Electoral Commission on a roll to counter apathy

With just 60% of the UK population voting in recent general elections and 8% not even registered, the Electoral Commission has turned to advertising to counter voter apathy.

The commission, the independent body tasked with getting people to vote, is holding a pitch for a new marketing drive to encourage people to register on the Electoral Roll (MW last week). Three teams of COI roster agencies – Farm, Glue and Experience; Harrison Troughton Wunderman, Wheel and Manning Gottlieb OMD; and DFGW, Red Nomad and MindShare – are pitching for the account, which is worth up to 12m over three years.

Until now, the commission has focused on getting people with a vote to use it with campaigns such as "If you don’t do politics". But the latest brief involves getting the public to register to vote in the first instance.

Nina Morris, the commission’s campaigns manager, says new research has helped the body target sections of society that are under-represented. She also points out that the law has been changed to allow people to add their names to the Electoral Roll 11 days before an election, rather than three months before as was previously the case. That means the commission can run advertising campaigns to drive up voter registration even after an election has been announced.

Key targets include young people, ethnic minorities and people who have recently moved house. The commission has been targeting the last group using direct mail and Morris says it got almost 70,000 new registrations from mailings in 2005 and 2006.

Encourage registration
Lord Bell, Margaret Thatcher’s former PR man and one of the architects of her success, is in favour of using marketing to try to get people to register and to vote. But rather than trying to create an over-arching brand campaign, he supports more of a "nuts-and-bolts" approach focusing on "distribution, availability and ease of use", backed up with tactical communications to get people to go to the polls and vote.

He adds: "Make voting easier to do, and more people will do it. The obvious answer is to let people vote via the three screens – mobile phone, internet or interactive TV."

The commission is investigating online voting and has already trialed a system using text messaging, but Morris adds that so far the SMS pilot schemes "show no appreciable impact in terms of turnout".

Andrew McGuinness, one of the founders of advertising agency Beattie McGuinness Bungay, has worked on the last two Labour General Election campaigns. He thinks that any registration campaign should have an element of drama and excitement to it and must explore the consequences of voting and not voting. McGuinness describes it as "a kind of Sliding Doors approach" in reference to the Gwyneth Paltrow film that explores how a woman’s life takes different paths depending on whether or not she catches a train.

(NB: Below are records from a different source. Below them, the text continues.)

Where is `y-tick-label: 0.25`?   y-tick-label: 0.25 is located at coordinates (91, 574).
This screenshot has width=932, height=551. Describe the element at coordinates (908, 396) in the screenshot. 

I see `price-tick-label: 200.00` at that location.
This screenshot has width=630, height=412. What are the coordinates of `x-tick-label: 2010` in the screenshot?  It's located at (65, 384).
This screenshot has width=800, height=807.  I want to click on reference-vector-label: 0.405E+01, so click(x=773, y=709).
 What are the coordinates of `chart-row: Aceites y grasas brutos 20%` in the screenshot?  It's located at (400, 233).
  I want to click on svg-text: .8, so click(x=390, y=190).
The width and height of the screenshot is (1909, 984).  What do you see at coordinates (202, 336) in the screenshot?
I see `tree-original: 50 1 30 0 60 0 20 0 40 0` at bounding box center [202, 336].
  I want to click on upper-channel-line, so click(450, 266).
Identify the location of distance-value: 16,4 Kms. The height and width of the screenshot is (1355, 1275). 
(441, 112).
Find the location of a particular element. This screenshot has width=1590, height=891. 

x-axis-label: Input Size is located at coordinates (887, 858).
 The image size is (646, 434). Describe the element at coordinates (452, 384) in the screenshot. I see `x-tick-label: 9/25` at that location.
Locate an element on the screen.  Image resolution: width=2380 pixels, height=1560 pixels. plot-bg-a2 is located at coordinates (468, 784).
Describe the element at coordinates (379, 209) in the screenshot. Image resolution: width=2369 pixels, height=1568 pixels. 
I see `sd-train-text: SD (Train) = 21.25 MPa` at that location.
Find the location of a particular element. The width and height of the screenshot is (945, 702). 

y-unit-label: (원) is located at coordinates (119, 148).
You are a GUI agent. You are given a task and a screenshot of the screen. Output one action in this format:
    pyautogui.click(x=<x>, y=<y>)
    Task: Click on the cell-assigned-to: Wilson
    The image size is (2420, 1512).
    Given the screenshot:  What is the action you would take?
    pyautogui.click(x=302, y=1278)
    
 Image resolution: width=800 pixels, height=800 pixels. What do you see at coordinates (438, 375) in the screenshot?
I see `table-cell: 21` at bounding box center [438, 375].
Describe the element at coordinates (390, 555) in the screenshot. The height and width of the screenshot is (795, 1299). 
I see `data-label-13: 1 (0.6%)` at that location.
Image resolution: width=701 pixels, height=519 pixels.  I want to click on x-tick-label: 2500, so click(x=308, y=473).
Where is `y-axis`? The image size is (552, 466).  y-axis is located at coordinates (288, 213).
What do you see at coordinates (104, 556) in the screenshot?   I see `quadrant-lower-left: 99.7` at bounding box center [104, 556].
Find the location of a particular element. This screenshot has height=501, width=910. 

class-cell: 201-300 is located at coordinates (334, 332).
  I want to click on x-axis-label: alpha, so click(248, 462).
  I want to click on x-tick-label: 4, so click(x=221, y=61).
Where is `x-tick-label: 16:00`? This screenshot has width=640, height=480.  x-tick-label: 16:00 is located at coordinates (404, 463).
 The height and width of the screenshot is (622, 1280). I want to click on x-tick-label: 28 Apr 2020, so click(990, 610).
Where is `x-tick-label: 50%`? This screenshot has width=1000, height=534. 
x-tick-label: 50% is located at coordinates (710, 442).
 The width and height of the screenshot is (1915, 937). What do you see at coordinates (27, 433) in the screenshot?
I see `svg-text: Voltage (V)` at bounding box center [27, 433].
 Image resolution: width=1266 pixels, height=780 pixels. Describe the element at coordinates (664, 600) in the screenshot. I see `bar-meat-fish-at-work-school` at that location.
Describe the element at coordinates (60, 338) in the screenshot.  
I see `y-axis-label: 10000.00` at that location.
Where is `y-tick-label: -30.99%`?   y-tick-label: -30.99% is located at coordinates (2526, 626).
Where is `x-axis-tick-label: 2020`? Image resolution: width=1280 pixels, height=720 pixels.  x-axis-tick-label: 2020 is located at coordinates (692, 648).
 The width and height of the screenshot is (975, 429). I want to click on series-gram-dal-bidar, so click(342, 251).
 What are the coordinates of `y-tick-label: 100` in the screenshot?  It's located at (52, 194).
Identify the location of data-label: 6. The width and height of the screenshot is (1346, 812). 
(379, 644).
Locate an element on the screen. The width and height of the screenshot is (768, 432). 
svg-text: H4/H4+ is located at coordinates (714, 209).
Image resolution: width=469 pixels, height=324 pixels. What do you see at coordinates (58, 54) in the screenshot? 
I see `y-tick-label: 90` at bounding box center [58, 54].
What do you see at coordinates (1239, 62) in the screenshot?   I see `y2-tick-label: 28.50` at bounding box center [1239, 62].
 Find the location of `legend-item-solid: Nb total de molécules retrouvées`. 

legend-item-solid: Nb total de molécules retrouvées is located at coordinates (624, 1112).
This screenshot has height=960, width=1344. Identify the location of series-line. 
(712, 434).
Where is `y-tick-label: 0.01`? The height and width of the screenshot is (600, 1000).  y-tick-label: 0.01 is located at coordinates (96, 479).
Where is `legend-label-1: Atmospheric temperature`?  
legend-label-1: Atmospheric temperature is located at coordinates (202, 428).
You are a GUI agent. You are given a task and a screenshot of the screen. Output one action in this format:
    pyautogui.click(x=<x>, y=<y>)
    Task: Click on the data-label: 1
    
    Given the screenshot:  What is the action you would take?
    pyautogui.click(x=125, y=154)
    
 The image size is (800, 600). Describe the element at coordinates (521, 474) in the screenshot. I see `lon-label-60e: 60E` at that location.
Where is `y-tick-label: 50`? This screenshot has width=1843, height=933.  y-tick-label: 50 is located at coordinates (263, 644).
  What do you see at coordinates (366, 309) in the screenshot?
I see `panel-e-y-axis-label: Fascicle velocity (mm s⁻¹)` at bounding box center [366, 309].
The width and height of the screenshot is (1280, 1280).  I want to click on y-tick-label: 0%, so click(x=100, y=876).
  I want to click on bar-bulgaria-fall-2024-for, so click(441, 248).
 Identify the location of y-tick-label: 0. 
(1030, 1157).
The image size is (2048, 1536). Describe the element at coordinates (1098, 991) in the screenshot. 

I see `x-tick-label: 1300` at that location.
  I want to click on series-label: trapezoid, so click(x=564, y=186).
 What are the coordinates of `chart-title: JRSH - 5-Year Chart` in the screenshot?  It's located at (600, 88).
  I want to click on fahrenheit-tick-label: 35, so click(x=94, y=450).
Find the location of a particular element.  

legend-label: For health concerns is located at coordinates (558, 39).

Communicate complex issues
The problem, he adds, is that the issue is an enormously complex one. He asks: "Does conventional advertising give you the flexibility to explain what is a quite dense message?" Iris London has been working with the COI on a campaign to target voter apathy. Managing director Sam Noble recommends "inclusive, action-oriented campaign language" and says Oxfam’s "I’m in" campaign to stop poverty is a good example.

He adds: "Think inclusion, think involvement, think causes, think consumer culture. Think Jamie Oliver and school dinners."